- Problem description
What you return should match every entry, character for character.

BEGIN Data provided

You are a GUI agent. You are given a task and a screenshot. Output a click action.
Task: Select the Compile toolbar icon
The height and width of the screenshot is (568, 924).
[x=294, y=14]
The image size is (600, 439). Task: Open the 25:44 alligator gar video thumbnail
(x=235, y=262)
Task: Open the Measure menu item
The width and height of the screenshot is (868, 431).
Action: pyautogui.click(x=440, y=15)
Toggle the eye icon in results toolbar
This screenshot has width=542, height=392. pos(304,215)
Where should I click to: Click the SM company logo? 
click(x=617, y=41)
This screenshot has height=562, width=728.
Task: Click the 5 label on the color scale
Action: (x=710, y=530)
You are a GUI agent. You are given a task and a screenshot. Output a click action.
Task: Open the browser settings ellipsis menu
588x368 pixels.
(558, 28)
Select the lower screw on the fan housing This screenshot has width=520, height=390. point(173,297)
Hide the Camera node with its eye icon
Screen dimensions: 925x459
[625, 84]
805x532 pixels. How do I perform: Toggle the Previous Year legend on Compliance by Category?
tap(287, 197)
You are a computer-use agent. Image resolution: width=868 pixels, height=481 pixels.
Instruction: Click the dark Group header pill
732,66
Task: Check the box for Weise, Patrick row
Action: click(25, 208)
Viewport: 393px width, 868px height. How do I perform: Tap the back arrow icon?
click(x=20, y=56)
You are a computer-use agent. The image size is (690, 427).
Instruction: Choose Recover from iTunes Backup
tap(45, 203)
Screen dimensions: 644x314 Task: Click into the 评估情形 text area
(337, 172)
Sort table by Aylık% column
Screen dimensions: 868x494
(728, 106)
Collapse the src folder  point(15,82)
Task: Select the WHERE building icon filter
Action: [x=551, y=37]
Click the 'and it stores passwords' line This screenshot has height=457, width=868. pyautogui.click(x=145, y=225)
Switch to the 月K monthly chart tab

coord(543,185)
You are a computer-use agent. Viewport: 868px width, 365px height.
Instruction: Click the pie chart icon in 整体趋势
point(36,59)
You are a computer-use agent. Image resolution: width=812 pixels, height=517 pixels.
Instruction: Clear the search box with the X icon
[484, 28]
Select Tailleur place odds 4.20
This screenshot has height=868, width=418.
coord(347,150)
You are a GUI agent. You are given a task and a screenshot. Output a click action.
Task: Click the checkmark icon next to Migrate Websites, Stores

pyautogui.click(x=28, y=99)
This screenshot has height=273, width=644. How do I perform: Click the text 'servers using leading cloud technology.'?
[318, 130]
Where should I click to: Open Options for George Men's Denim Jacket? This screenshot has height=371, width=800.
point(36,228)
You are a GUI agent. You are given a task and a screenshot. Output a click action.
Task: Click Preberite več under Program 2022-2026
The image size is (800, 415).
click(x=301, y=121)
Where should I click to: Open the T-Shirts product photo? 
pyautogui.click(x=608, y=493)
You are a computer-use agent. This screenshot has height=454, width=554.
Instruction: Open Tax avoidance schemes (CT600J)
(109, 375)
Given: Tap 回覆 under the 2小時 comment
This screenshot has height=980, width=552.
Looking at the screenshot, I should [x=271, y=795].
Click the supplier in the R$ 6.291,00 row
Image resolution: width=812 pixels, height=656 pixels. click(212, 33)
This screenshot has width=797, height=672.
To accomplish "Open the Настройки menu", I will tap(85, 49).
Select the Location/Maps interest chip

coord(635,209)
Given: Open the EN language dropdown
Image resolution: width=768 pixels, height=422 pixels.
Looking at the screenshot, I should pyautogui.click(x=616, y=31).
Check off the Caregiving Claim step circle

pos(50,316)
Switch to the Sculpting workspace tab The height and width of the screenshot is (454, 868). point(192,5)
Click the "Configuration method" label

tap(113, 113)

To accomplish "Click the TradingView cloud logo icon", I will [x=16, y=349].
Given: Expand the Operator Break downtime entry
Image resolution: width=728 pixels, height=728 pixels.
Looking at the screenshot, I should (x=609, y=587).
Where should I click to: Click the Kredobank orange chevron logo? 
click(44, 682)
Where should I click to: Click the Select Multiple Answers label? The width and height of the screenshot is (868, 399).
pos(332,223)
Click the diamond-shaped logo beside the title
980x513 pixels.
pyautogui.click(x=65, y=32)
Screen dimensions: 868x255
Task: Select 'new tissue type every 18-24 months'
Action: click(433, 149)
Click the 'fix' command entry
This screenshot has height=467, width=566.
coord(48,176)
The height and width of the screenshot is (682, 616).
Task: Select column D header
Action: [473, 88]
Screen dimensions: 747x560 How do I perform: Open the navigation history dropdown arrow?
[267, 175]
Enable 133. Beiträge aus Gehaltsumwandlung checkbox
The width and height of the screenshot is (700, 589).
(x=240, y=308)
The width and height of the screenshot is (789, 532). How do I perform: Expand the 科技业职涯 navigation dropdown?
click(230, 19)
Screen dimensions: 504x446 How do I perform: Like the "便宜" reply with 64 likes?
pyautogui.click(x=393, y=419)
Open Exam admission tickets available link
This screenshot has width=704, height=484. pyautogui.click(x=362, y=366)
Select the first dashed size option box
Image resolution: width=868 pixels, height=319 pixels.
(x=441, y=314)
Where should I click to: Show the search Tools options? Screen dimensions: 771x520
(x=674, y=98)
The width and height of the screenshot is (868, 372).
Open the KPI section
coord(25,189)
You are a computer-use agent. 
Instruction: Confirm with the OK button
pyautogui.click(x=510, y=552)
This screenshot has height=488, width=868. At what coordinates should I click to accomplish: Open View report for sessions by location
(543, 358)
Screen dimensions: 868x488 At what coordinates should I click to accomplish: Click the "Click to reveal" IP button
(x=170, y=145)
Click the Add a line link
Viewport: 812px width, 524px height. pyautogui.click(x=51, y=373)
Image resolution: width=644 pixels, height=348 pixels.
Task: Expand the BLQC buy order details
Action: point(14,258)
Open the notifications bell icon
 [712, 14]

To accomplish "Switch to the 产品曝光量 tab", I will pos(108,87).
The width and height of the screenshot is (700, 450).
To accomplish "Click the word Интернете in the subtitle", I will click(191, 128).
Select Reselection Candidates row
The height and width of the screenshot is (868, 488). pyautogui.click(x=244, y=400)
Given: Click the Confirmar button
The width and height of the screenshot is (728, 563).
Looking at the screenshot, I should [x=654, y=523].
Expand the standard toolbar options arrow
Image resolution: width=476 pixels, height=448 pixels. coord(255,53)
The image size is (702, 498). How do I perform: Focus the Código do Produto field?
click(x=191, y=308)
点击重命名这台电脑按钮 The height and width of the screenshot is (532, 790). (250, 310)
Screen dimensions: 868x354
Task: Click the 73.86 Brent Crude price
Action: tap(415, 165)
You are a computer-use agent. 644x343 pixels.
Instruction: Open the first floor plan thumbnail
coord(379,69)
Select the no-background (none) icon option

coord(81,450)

END Data provided

- Written response
You are a GUI agent. You are given a task and a screenshot. Output a click action.
Task: Select the Compile toolbar icon
The height and width of the screenshot is (568, 924).
[x=294, y=14]
The image size is (600, 439). Task: Open the 25:44 alligator gar video thumbnail
(x=235, y=262)
Task: Open the Measure menu item
The width and height of the screenshot is (868, 431).
Action: pyautogui.click(x=440, y=15)
Toggle the eye icon in results toolbar
This screenshot has width=542, height=392. pos(304,215)
Where should I click to: Click the SM company logo? 
click(x=617, y=41)
This screenshot has height=562, width=728.
Task: Click the 5 label on the color scale
Action: (x=710, y=530)
You are a GUI agent. You are given a task and a screenshot. Output a click action.
Task: Open the browser settings ellipsis menu
588x368 pixels.
(558, 28)
Select the lower screw on the fan housing This screenshot has width=520, height=390. point(173,297)
Hide the Camera node with its eye icon
Screen dimensions: 925x459
[625, 84]
805x532 pixels. How do I perform: Toggle the Previous Year legend on Compliance by Category?
tap(287, 197)
You are a computer-use agent. Image resolution: width=868 pixels, height=481 pixels.
Instruction: Click the dark Group header pill
732,66
Task: Check the box for Weise, Patrick row
Action: click(25, 208)
Viewport: 393px width, 868px height. How do I perform: Tap the back arrow icon?
click(x=20, y=56)
You are a computer-use agent. The image size is (690, 427).
Instruction: Choose Recover from iTunes Backup
tap(45, 203)
Screen dimensions: 644x314 Task: Click into the 评估情形 text area
(337, 172)
Sort table by Aylık% column
Screen dimensions: 868x494
(728, 106)
Collapse the src folder  point(15,82)
Task: Select the WHERE building icon filter
Action: [x=551, y=37]
Click the 'and it stores passwords' line This screenshot has height=457, width=868. pyautogui.click(x=145, y=225)
Switch to the 月K monthly chart tab

coord(543,185)
You are a computer-use agent. Viewport: 868px width, 365px height.
Instruction: Click the pie chart icon in 整体趋势
point(36,59)
You are a computer-use agent. Image resolution: width=812 pixels, height=517 pixels.
Instruction: Clear the search box with the X icon
[484, 28]
Select Tailleur place odds 4.20
This screenshot has height=868, width=418.
coord(347,150)
You are a GUI agent. You are given a task and a screenshot. Output a click action.
Task: Click the checkmark icon next to Migrate Websites, Stores

pyautogui.click(x=28, y=99)
This screenshot has height=273, width=644. How do I perform: Click the text 'servers using leading cloud technology.'?
[318, 130]
Where should I click to: Open Options for George Men's Denim Jacket? This screenshot has height=371, width=800.
point(36,228)
You are a GUI agent. You are given a task and a screenshot. Output a click action.
Task: Click Preberite več under Program 2022-2026
The image size is (800, 415).
click(x=301, y=121)
Where should I click to: Open the T-Shirts product photo? 
pyautogui.click(x=608, y=493)
You are a computer-use agent. This screenshot has height=454, width=554.
Instruction: Open Tax avoidance schemes (CT600J)
(109, 375)
Given: Tap 回覆 under the 2小時 comment
This screenshot has height=980, width=552.
Looking at the screenshot, I should [x=271, y=795].
Click the supplier in the R$ 6.291,00 row
Image resolution: width=812 pixels, height=656 pixels. click(212, 33)
This screenshot has width=797, height=672.
To accomplish "Open the Настройки menu", I will tap(85, 49).
Select the Location/Maps interest chip

coord(635,209)
Given: Open the EN language dropdown
Image resolution: width=768 pixels, height=422 pixels.
Looking at the screenshot, I should pyautogui.click(x=616, y=31).
Check off the Caregiving Claim step circle

pos(50,316)
Switch to the Sculpting workspace tab The height and width of the screenshot is (454, 868). point(192,5)
Click the "Configuration method" label

tap(113, 113)

To accomplish "Click the TradingView cloud logo icon", I will [x=16, y=349].
Given: Expand the Operator Break downtime entry
Image resolution: width=728 pixels, height=728 pixels.
Looking at the screenshot, I should (x=609, y=587).
Where should I click to: Click the Kredobank orange chevron logo? 
click(44, 682)
Where should I click to: Click the Select Multiple Answers label? The width and height of the screenshot is (868, 399).
pos(332,223)
Click the diamond-shaped logo beside the title
980x513 pixels.
pyautogui.click(x=65, y=32)
Screen dimensions: 868x255
Task: Select 'new tissue type every 18-24 months'
Action: click(433, 149)
Click the 'fix' command entry
This screenshot has height=467, width=566.
coord(48,176)
The height and width of the screenshot is (682, 616).
Task: Select column D header
Action: [473, 88]
Screen dimensions: 747x560 How do I perform: Open the navigation history dropdown arrow?
[267, 175]
Enable 133. Beiträge aus Gehaltsumwandlung checkbox
The width and height of the screenshot is (700, 589).
(x=240, y=308)
The width and height of the screenshot is (789, 532). How do I perform: Expand the 科技业职涯 navigation dropdown?
click(230, 19)
Screen dimensions: 504x446 How do I perform: Like the "便宜" reply with 64 likes?
pyautogui.click(x=393, y=419)
Open Exam admission tickets available link
This screenshot has width=704, height=484. pyautogui.click(x=362, y=366)
Select the first dashed size option box
Image resolution: width=868 pixels, height=319 pixels.
(x=441, y=314)
Where should I click to: Show the search Tools options? Screen dimensions: 771x520
(x=674, y=98)
The width and height of the screenshot is (868, 372).
Open the KPI section
coord(25,189)
You are a computer-use agent. 
Instruction: Confirm with the OK button
pyautogui.click(x=510, y=552)
This screenshot has height=488, width=868. At what coordinates should I click to accomplish: Open View report for sessions by location
(543, 358)
Screen dimensions: 868x488 At what coordinates should I click to accomplish: Click the "Click to reveal" IP button
(x=170, y=145)
Click the Add a line link
Viewport: 812px width, 524px height. pyautogui.click(x=51, y=373)
Image resolution: width=644 pixels, height=348 pixels.
Task: Expand the BLQC buy order details
Action: point(14,258)
Open the notifications bell icon
 [712, 14]

To accomplish "Switch to the 产品曝光量 tab", I will pos(108,87).
The width and height of the screenshot is (700, 450).
To accomplish "Click the word Интернете in the subtitle", I will click(191, 128).
Select Reselection Candidates row
The height and width of the screenshot is (868, 488). pyautogui.click(x=244, y=400)
Given: Click the Confirmar button
The width and height of the screenshot is (728, 563).
Looking at the screenshot, I should [x=654, y=523].
Expand the standard toolbar options arrow
Image resolution: width=476 pixels, height=448 pixels. coord(255,53)
The image size is (702, 498). How do I perform: Focus the Código do Produto field?
click(x=191, y=308)
点击重命名这台电脑按钮 The height and width of the screenshot is (532, 790). (250, 310)
Screen dimensions: 868x354
Task: Click the 73.86 Brent Crude price
Action: tap(415, 165)
You are a computer-use agent. 644x343 pixels.
Instruction: Open the first floor plan thumbnail
coord(379,69)
Select the no-background (none) icon option

coord(81,450)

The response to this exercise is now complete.